At some point Eve has to solve the whole Maslows hierarchy of needs in an integrated manner, catered for in the sandbox. The game does perform better than all competitors around the economic functions which adds strength and weight to others. The community aspect is trumpeted as a strong point in eve, but I have to admit even though WOW was a lighter game you could build strong powerful communities there with more ease than in eve, even though in eve the value of the community was higher. Its different.



This means there is still a significant amount of arbitrage in the game between needs and what is offered. One way or another the market will solve this. At present the only corps / alliances really addressing the actualisation needs of rank and file members is the role play corps. And everyone knows role play is not going too strong in eve.

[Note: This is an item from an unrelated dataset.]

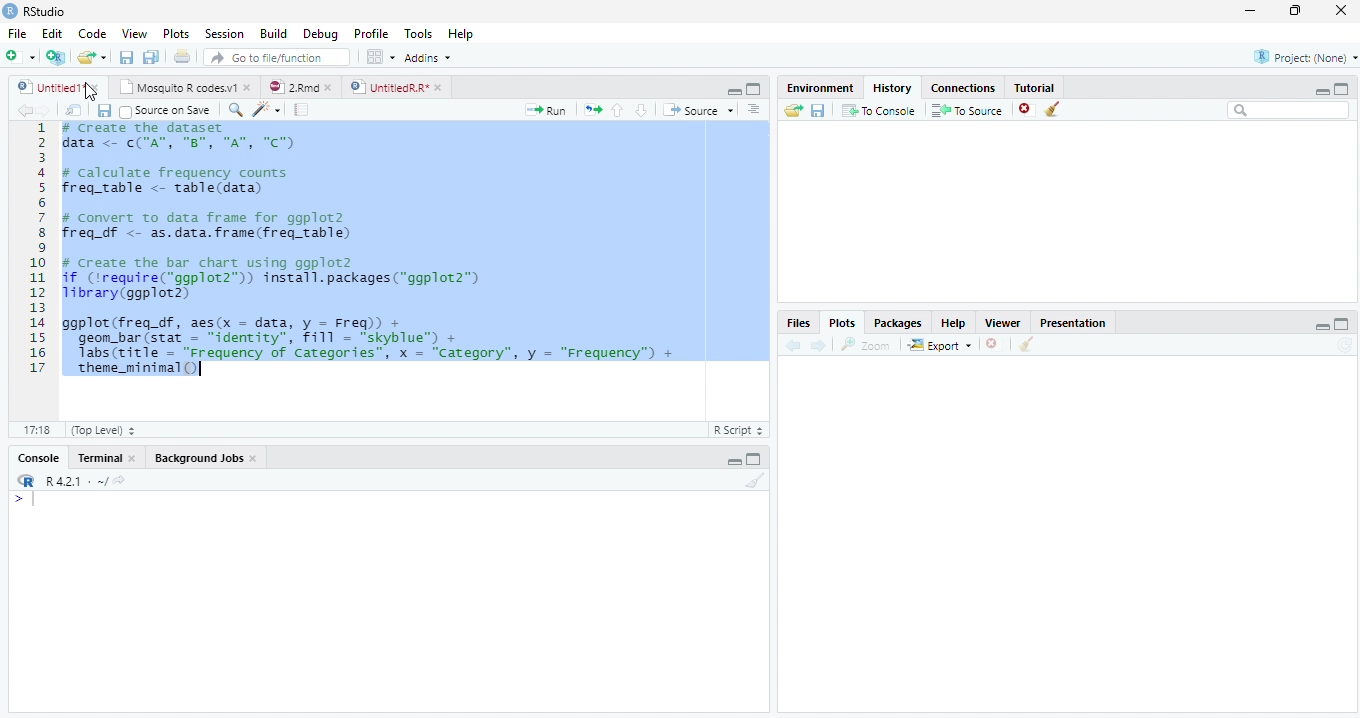 The image size is (1360, 718). I want to click on >, so click(13, 498).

Gaming will step up. Because they are not just "games" anymore. They are culture, identity, and yes a spirituality. They are why people get up in the morning.

As per above diagram which I just drew right now in MS paint - not all gamers want to define themselves or find meaning in their lives from computer games. But the thing is, the number that do is increasing.

Using eve as the example, predefining a set of systems or structures for meaning wont be enough. Part of it is people creating their own reasons. But the game will need to evolve mechanisms for that to occur. In the same way Faction War exists. Minmatar and Amarr were actually going hammer and tongs at each other near providence before Faction war was created. It wasn't technically needed. But creating an abstracted framework to support it gave so much life into a once very dead area of space and created so much experiences and decisions for players.

The same is needed for long term strategy and identity for corporations - and maybe even players. Maybe there should be a reward structure for playing a character for 10 years and progressing towards a goal everyday. A reward that a character bought off the market cannot achieve in a few hours by spending some isk.

Token rewards like a special ship or some implants or more isk doesnt cut it. That's only market value. More. Some real thought needed here. But if done in an interesting way, just like the eve economy, it would be real difference in the market place for gaming.